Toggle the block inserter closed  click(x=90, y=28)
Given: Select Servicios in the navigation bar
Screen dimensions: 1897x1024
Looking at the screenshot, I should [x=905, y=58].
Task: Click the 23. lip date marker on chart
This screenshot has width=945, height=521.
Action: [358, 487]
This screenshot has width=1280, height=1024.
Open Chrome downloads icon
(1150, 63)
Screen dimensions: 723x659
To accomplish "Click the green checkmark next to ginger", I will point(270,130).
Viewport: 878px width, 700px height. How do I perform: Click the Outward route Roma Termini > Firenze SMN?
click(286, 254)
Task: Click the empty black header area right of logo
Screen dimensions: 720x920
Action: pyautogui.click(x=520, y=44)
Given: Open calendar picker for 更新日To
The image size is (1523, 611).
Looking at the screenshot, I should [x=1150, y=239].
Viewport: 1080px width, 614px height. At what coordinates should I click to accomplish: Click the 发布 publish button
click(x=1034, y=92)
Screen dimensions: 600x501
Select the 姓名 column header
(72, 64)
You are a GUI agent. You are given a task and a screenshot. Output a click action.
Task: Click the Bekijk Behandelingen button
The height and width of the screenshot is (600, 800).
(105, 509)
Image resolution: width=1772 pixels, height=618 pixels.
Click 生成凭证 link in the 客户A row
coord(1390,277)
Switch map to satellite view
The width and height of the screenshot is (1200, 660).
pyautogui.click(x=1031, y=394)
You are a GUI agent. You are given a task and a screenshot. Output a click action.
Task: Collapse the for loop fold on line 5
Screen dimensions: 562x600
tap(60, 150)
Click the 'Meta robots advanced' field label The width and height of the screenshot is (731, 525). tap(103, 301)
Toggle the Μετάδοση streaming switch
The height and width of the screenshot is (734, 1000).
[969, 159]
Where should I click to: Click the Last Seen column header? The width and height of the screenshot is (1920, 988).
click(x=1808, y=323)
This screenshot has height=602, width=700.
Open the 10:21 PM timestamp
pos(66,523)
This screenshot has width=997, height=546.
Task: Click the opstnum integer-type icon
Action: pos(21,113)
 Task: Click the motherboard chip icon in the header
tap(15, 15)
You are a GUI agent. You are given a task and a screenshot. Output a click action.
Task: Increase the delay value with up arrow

TASK DIRECTIONS
The reply should hold only the lines from the beginning of the listing to the line with "Given: Open calendar picker for 更新日To", both ends included, unchanged.

EXERCISE RESULT
Toggle the block inserter closed  click(x=90, y=28)
Given: Select Servicios in the navigation bar
Screen dimensions: 1897x1024
Looking at the screenshot, I should [x=905, y=58].
Task: Click the 23. lip date marker on chart
This screenshot has width=945, height=521.
Action: [358, 487]
This screenshot has width=1280, height=1024.
Open Chrome downloads icon
(1150, 63)
Screen dimensions: 723x659
To accomplish "Click the green checkmark next to ginger", I will point(270,130).
Viewport: 878px width, 700px height. How do I perform: Click the Outward route Roma Termini > Firenze SMN?
click(286, 254)
Task: Click the empty black header area right of logo
Screen dimensions: 720x920
Action: pyautogui.click(x=520, y=44)
Given: Open calendar picker for 更新日To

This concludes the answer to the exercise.